▶ Required work
Write out again only the lines that run from the start of the entries to the line containing "定安县贯彻落实以案促改促治工作机制办公室会议召开 (114, 1351)", both included.

▶ Data shown
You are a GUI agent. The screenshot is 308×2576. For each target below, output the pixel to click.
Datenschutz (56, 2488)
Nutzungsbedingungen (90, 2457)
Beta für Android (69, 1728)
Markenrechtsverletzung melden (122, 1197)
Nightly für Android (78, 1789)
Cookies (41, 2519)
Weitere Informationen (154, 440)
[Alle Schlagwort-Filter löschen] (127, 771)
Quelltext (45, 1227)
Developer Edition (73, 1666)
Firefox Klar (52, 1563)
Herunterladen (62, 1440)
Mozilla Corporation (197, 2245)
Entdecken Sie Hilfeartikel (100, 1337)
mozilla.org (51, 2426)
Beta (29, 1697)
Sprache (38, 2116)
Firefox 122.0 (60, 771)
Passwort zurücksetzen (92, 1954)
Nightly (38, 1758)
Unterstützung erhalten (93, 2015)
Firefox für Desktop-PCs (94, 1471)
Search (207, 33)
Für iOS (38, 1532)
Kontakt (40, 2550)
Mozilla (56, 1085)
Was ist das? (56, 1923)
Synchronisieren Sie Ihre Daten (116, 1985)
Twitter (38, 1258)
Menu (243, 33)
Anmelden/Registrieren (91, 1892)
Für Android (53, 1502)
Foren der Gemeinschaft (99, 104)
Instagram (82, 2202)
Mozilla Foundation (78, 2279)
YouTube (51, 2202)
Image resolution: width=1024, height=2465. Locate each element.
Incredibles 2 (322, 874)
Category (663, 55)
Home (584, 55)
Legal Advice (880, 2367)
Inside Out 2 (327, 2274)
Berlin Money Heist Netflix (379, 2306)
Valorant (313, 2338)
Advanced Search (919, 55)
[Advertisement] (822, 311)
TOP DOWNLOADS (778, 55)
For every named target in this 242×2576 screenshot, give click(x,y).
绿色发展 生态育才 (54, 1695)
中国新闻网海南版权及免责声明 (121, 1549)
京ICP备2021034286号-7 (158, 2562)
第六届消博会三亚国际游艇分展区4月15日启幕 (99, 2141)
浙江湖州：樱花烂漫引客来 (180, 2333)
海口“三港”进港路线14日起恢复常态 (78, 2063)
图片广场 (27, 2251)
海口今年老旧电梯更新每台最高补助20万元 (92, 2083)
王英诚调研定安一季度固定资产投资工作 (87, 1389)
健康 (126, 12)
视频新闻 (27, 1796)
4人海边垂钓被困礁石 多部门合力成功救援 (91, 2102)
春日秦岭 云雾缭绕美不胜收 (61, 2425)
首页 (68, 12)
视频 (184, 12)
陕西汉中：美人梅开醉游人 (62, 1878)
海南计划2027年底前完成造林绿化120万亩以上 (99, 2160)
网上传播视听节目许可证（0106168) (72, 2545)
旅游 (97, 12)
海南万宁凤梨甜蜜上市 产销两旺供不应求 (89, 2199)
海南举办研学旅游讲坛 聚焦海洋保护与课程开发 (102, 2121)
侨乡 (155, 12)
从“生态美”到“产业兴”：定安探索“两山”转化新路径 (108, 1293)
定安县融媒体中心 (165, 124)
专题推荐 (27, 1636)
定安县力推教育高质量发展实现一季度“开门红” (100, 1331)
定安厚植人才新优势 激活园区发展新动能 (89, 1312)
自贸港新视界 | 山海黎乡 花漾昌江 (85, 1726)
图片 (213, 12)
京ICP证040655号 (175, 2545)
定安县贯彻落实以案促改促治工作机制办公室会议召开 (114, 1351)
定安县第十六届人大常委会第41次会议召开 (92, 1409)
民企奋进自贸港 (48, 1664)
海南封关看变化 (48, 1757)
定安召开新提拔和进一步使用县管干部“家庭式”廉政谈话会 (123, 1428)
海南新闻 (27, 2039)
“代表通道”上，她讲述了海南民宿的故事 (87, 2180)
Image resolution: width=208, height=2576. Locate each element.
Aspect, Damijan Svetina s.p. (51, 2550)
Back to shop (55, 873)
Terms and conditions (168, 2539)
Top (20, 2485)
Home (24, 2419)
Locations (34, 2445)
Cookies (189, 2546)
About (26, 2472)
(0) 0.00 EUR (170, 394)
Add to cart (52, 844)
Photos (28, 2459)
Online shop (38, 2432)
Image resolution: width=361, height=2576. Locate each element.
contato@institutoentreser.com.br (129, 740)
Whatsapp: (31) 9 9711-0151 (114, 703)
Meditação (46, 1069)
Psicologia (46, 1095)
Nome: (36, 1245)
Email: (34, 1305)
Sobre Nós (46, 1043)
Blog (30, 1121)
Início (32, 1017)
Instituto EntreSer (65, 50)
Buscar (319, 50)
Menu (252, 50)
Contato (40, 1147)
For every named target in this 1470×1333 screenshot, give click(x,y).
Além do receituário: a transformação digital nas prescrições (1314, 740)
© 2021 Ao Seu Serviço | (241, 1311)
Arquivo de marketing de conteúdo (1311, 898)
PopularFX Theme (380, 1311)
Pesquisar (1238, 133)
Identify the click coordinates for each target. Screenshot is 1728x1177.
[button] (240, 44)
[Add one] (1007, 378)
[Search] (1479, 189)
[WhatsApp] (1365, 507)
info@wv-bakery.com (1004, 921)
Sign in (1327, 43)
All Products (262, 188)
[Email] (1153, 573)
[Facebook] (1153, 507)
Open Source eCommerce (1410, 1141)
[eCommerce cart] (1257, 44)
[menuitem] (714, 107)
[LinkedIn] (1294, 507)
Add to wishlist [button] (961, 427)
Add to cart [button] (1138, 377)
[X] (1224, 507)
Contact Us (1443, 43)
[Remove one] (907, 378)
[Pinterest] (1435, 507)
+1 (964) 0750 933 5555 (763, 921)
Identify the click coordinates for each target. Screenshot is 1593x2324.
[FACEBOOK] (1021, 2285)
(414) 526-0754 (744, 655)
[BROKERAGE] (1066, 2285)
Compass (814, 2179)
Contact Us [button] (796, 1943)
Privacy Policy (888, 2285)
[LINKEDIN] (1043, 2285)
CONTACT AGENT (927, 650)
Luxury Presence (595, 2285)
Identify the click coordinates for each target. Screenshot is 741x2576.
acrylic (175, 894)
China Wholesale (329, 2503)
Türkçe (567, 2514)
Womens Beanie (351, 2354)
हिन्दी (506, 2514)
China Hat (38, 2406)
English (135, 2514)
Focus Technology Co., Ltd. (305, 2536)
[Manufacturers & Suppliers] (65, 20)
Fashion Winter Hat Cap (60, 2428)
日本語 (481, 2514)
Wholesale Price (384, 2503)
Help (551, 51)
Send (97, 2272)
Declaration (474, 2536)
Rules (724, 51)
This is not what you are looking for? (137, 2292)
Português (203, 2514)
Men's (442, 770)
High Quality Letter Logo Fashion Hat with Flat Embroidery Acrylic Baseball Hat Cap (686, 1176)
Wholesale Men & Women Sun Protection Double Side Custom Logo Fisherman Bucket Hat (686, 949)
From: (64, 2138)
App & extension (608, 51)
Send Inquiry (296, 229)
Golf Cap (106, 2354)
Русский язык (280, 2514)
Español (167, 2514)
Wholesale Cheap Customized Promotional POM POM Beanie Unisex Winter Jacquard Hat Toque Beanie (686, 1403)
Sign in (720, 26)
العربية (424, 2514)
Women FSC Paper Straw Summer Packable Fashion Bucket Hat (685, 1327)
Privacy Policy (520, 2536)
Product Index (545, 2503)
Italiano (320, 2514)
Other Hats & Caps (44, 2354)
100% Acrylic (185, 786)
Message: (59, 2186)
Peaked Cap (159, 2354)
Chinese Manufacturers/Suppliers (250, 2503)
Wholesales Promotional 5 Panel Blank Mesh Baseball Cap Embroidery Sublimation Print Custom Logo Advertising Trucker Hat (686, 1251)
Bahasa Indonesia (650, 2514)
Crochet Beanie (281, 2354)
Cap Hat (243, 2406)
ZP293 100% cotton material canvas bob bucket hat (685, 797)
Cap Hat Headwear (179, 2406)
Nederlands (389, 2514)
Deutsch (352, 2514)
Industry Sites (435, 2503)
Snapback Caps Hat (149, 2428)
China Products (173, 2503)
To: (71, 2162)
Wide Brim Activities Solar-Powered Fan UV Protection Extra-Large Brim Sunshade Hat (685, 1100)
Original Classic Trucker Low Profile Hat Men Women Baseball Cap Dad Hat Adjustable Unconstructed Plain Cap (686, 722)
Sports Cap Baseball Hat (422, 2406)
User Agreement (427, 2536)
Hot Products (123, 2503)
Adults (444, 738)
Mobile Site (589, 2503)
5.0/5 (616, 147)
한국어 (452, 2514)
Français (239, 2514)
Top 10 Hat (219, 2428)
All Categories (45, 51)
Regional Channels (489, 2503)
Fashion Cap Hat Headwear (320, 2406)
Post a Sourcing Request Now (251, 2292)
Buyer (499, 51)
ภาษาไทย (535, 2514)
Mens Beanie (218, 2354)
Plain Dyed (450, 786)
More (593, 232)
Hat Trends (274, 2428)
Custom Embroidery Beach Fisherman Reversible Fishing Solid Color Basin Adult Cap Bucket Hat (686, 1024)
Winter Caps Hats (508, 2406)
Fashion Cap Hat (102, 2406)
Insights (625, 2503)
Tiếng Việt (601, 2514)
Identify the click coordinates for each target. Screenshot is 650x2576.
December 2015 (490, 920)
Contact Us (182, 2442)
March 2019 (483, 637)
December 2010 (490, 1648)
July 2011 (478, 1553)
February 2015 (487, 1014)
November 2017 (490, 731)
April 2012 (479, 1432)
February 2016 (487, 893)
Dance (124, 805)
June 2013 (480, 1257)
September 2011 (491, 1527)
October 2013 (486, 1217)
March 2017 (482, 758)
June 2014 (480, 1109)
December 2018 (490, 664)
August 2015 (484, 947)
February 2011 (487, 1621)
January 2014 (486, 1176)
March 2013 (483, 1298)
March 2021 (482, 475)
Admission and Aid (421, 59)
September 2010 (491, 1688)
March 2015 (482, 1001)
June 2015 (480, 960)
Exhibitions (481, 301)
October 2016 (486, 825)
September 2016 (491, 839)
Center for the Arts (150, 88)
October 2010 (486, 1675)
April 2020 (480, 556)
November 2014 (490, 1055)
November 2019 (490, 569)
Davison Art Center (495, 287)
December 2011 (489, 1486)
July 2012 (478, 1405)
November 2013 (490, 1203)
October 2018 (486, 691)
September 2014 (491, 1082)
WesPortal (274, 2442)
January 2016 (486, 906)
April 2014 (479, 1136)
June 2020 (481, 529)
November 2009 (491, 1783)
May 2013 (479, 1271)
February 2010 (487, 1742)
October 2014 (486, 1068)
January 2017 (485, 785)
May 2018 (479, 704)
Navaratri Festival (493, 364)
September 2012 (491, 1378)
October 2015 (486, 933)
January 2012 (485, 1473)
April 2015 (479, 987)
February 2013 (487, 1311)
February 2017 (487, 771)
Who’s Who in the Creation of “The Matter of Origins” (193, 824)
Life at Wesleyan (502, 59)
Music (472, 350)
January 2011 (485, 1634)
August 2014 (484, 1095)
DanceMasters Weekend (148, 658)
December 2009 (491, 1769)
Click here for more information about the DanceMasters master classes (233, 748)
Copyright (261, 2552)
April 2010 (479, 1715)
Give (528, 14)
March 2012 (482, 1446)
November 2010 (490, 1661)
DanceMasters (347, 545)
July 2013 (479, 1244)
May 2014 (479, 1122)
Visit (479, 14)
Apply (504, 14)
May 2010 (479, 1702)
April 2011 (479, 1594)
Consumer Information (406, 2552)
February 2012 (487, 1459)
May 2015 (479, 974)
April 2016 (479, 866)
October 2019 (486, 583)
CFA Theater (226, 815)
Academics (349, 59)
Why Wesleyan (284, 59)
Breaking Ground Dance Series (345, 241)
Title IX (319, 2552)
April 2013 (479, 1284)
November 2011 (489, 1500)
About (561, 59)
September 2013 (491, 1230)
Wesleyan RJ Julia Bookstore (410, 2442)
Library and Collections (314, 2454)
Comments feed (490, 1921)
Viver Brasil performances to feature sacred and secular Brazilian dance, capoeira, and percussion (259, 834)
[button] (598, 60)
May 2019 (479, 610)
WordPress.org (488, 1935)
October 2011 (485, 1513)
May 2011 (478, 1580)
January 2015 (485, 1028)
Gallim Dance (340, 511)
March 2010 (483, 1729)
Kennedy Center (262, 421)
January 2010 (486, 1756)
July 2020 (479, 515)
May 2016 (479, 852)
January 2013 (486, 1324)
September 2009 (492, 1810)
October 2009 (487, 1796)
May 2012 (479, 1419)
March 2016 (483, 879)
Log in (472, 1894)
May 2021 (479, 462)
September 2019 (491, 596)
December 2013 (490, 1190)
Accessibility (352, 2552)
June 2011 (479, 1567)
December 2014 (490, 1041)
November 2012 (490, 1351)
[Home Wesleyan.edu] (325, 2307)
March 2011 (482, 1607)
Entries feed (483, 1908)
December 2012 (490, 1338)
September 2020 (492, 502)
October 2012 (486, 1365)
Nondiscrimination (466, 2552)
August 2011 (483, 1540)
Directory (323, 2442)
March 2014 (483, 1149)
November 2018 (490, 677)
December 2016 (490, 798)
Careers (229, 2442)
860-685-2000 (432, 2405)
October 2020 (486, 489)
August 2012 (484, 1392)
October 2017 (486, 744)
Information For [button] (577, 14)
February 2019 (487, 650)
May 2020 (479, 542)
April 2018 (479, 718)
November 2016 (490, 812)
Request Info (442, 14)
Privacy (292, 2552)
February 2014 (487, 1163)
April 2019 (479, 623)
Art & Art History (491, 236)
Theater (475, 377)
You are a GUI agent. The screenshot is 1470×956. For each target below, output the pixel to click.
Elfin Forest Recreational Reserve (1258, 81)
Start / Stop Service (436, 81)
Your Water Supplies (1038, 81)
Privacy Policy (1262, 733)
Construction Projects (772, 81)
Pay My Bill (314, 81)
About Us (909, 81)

▶ Task solution
You are a GUI agent. The screenshot is 308×2576. For each target below, output the pixel to click.
Datenschutz (56, 2488)
Nutzungsbedingungen (90, 2457)
Beta für Android (69, 1728)
Markenrechtsverletzung melden (122, 1197)
Nightly für Android (78, 1789)
Cookies (41, 2519)
Weitere Informationen (154, 440)
[Alle Schlagwort-Filter löschen] (127, 771)
Quelltext (45, 1227)
Developer Edition (73, 1666)
Firefox Klar (52, 1563)
Herunterladen (62, 1440)
Mozilla Corporation (197, 2245)
Entdecken Sie Hilfeartikel (100, 1337)
mozilla.org (51, 2426)
Beta (29, 1697)
Sprache (38, 2116)
Firefox 122.0 (60, 771)
Passwort zurücksetzen (92, 1954)
Nightly (38, 1758)
Unterstützung erhalten (93, 2015)
Firefox für Desktop-PCs (94, 1471)
Search (207, 33)
Für iOS (38, 1532)
Kontakt (40, 2550)
Mozilla (56, 1085)
Was ist das? (56, 1923)
Synchronisieren Sie Ihre Daten (116, 1985)
Twitter (38, 1258)
Menu (243, 33)
Anmelden/Registrieren (91, 1892)
Für Android (53, 1502)
Foren der Gemeinschaft (99, 104)
Instagram (82, 2202)
Mozilla Foundation (78, 2279)
YouTube (51, 2202)
Image resolution: width=1024, height=2465. Locate each element.
Incredibles 2 (322, 874)
Category (663, 55)
Home (584, 55)
Legal Advice (880, 2367)
Inside Out 2 (327, 2274)
Berlin Money Heist Netflix (379, 2306)
Valorant (313, 2338)
Advanced Search (919, 55)
[Advertisement] (822, 311)
TOP DOWNLOADS (778, 55)
For every named target in this 242×2576 screenshot, give click(x,y).
绿色发展 生态育才 (54, 1695)
中国新闻网海南版权及免责声明 (121, 1549)
京ICP备2021034286号-7 (158, 2562)
第六届消博会三亚国际游艇分展区4月15日启幕 (99, 2141)
浙江湖州：樱花烂漫引客来 (180, 2333)
海口“三港”进港路线14日起恢复常态 (78, 2063)
图片广场 (27, 2251)
海口今年老旧电梯更新每台最高补助20万元 (92, 2083)
王英诚调研定安一季度固定资产投资工作 (87, 1389)
健康 (126, 12)
视频新闻 (27, 1796)
4人海边垂钓被困礁石 多部门合力成功救援 (91, 2102)
春日秦岭 云雾缭绕美不胜收 (61, 2425)
首页 (68, 12)
视频 (184, 12)
陕西汉中：美人梅开醉游人 (62, 1878)
海南计划2027年底前完成造林绿化120万亩以上 (99, 2160)
网上传播视听节目许可证（0106168) (72, 2545)
旅游 (97, 12)
海南万宁凤梨甜蜜上市 产销两旺供不应求 (89, 2199)
海南举办研学旅游讲坛 聚焦海洋保护与课程开发 (102, 2121)
侨乡 (155, 12)
从“生态美”到“产业兴”：定安探索“两山”转化新路径 (108, 1293)
定安县融媒体中心 (165, 124)
专题推荐 (27, 1636)
定安县力推教育高质量发展实现一季度“开门红” (100, 1331)
定安厚植人才新优势 激活园区发展新动能 (89, 1312)
自贸港新视界 | 山海黎乡 花漾昌江 (85, 1726)
图片 (213, 12)
京ICP证040655号 (175, 2545)
定安县贯彻落实以案促改促治工作机制办公室会议召开 (114, 1351)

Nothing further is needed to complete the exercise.